Changing Scenarios and Numbers
Usually, it is the big cap stocks that get most of Wall Street's attention because that's where most of the lucrative investment banking businesses are concentrated. As large-cap stocks make up the majority of the equity market in the United States, they constitute the core of most of the investor portfolios.
Mega-cap stocks tend to shift in numbers. Hence, you will see that the numbers of mega stock companies change from time to time. While there were 17 of them in 2007, by 2010, there were less than five. In recent years, mega-cap stocks have made a comeback, mainly because of the technology giants such as Apple. At present, there are about a dozen mega-cap companies with a market capitalisation of over $300 billion trading in the US. Most of these companies are in the technology sector.
How are the Small Caps Performing?
As we mentioned earlier, just because they have a smaller market cap doesn't mean they don’t have value or offer great returns. You’ll find some small cap stocks to be more valuable as they enjoy some of the strongest track records, especially after the 1970s. When you take a closer look, you’ll also find that many of them outperform their large-cap contemporaries. This is because the large caps have matured over the years while the small caps are still growing.

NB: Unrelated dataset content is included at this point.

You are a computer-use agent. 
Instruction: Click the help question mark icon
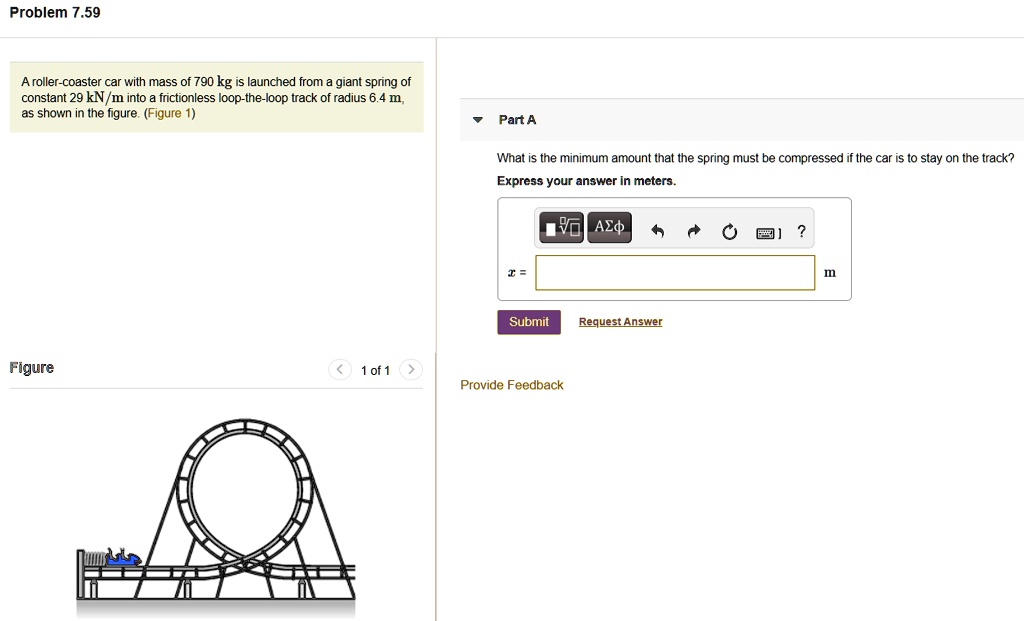(800, 230)
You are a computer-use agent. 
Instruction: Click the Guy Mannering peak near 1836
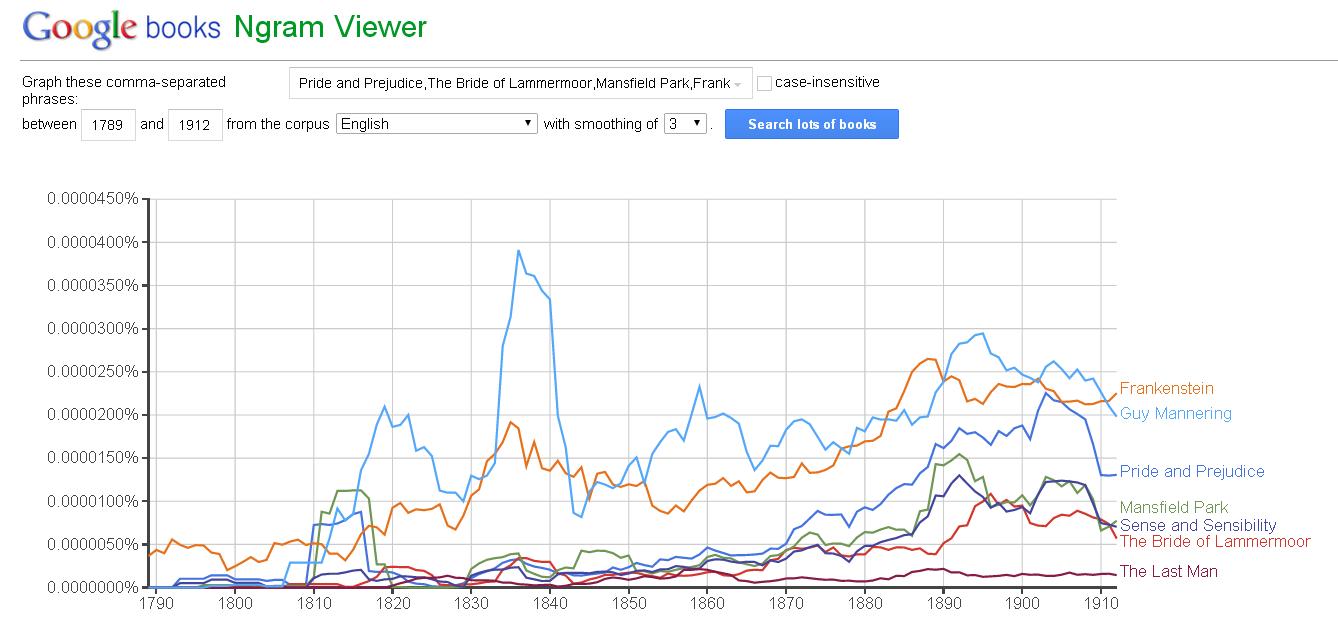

Sometimes, the numbers and labels are meaningless. Labels such as small, big, mega, and the like may not indicate anything. This applies to the market capitalisation scenario too. Moreover, the various labels attached to the stock markets and indices can be confusing. For instance, the Dow Jones Industrial Average (DJIA) is regarded as containing only big-cap stocks whereas the NASDAQ is often considered the one that trades in the small-cap stocks. While these perceptions were largely true before the 1990s, they are no longer so. Times have changed and along with the tech boom, the market caps of most stock exchanges and indices are now varied and intersecting.
That is why relative terms such as small, big, and mega cannot be taken at their face value. They are often subjective and undergo regular changes. The most important thing to remember is that big does not always mean less risk or more profit. You need to bank on your research, experience as well as expert advice to make the correct investment decision. Don’t go by the market cap alone.